### ОТРЫВОК ДЛЯ ЧТЕНИЯ
Для Герцена европейские революционные  потрясения стали прологом, репетицией будущего. В 1850 г. он обращался к славянофилам как бы от имени западников: «Любой день может опрокинуть ветхое социальное здание Европы и увлечь Россию в  бурный поток огромной революции. Время  ли длить семейную ссору и дожидаться, чтобы события опередили нас, потому что мы не приготовили ни советов, ни слов, которых, быть может, от нас ожидают? Да разве нет у  нас открытого поля для примирения? А социализм, который так решительно, так глубоко разделяет Европу на два враждебных лагеря, — разве  не признан он славянофилами так  же, как нами? Это мост, на котором  мы можем подать друг другу руку».

Строя здание «русского социализма», Герцен, оторванный от России, заблуждался  относительно западников и славянофилов. Социализм был чужд Хомякову и  Грановскому, Самарину и Кавелину. Крестьянская община, «открытая» славянофилами, была для них не предпосылкой социализма, как для Герцена, но условием, исключающим появление в России пролетариата. Герцена и славянофилов роднила вера в незыблемость общинных устоев. Герцен был уверен: «Уничтожить сельскую общину в России невозможно, если только правительство не решится сослать или казнить несколько миллионов человек».

Общинный социализм. Об этом он писал  в статье «Россия», в цикле работ, созданных в разгар николаевского  «мрачного семилетия». Немало позаимствовав  у славянофилов, Герцен обратился  к общине, которая существует в  России «с незапамятного времени» и  благодаря которой русский народ  стоит ближе к социализму, чем  народы европейские: «Я не вижу причин, почему Россия должна непременно претерпеть все фазы европейского развития, не вижу я также, почему цивилизация  будущего должна непременно подчиняться  тем же условиям существования, что  и цивилизация прошлого». В этом утверждении суть герценовского «русского», или общинного, социализма. Для Герцена крестьянская община была залогом нравственного здоровья русского народа и условием его великого будущего. Русский народ «сохранил лишь одну крепость, оставшуюся неприступной в веках, — свою земельную общину, и в силу этого он находится ближе к социальной революции, чем к революции политической. Россия приходит к жизни как народ, последний в ряду других, еще полный юности и деятельности, в эпоху, когда другие народы мечтают о покое; он появляется гордый своей силой, в эпоху, когда другие народы чувствуют себя усталыми и на закате».

Герцен писал: «Мы русским социализмом называем тот социализм, который идет от земли и крестьянского быта, от фактического надела и существующего передела полей, от общинного владенья и общинного управления, — и идет вместе с работ — ничьей артелью навстречу той экономической справедливости, к которой стремится социализм вообще и которую подтверждает наука».

Экономические принципы крестьянской поземельной общины он понимал, вслед  за славянофилами, как равенство  и взаимопомощь, отсутствие эксплуатации, как гарантию того, что «сельский  пролетариат в России невозможен». Он особо подчеркивал, что общинное землевладение противостоит принципу частной собственности и, стало быть, может быть основой построения социалистического общества. Он писал: «Сельская община представляет собой, так сказать, общественную единицу, нравственную личность; государству никогда не следовало посягать на нее; община является собственником и объектом обложения; она ответственна за всех и каждого в отдельности, а потому автономна во всем, что касается ее внутренних дел». Принципы общинного самоуправления Герцен полагал возможным распространить на городских жителей и на государство в целом. Он исходил из того, что общинныеправа небудутограничивать права частных лиц. Герцен строил социальную утопию, это была разновидность европейского утопического сознания. Вместе с тем это была попытка разработать оригинальное социалистическое учение, основанное на абсолютизации исторических и социально-политических особенностей России. Со временем на основе построений Герцена развились теории русского, или общинного, социализма, которые стали сутью народнических воззрений.

### ЧТО СДЕЛАТЬ
Чем, согласно отрывку, была для Герцена крестьянская община? Приведенные ниже данные для работы с отрывком не нужны.

### ИСХОДНЫЕ ДАННЫЕ
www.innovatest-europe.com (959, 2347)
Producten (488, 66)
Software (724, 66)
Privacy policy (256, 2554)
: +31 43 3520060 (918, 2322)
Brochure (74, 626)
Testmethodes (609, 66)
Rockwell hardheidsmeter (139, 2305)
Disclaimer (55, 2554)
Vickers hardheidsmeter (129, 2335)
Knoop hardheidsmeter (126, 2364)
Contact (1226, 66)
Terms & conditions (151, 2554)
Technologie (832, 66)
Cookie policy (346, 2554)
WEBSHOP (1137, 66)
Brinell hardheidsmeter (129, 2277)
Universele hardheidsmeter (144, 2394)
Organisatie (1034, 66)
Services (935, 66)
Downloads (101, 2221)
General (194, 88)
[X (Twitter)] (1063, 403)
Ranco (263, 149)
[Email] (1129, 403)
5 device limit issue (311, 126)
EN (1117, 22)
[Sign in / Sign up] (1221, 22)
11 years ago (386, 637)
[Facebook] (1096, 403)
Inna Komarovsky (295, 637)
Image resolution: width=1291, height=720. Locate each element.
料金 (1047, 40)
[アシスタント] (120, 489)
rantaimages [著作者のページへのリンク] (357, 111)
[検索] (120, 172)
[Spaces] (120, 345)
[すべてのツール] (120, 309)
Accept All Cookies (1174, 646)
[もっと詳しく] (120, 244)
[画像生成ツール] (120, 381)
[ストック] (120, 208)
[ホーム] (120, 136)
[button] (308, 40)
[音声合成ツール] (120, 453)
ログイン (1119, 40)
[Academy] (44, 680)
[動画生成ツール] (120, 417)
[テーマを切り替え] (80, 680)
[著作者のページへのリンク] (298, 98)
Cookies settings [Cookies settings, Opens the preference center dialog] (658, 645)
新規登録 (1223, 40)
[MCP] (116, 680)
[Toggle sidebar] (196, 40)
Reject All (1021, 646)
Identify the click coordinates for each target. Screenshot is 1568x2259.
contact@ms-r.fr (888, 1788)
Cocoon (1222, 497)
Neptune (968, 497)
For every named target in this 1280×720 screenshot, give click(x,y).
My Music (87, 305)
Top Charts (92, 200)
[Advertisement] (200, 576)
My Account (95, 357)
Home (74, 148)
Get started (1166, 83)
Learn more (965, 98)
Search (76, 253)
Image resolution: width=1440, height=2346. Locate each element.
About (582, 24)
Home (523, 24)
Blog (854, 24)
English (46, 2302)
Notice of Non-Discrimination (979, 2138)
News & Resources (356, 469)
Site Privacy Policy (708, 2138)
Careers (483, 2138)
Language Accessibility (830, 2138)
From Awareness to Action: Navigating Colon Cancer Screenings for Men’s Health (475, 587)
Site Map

### РЕЗУЛЬТАТ
Для Герцена крестьянская община была залогом нравственного здоровья русского народа и условием его великого будущего.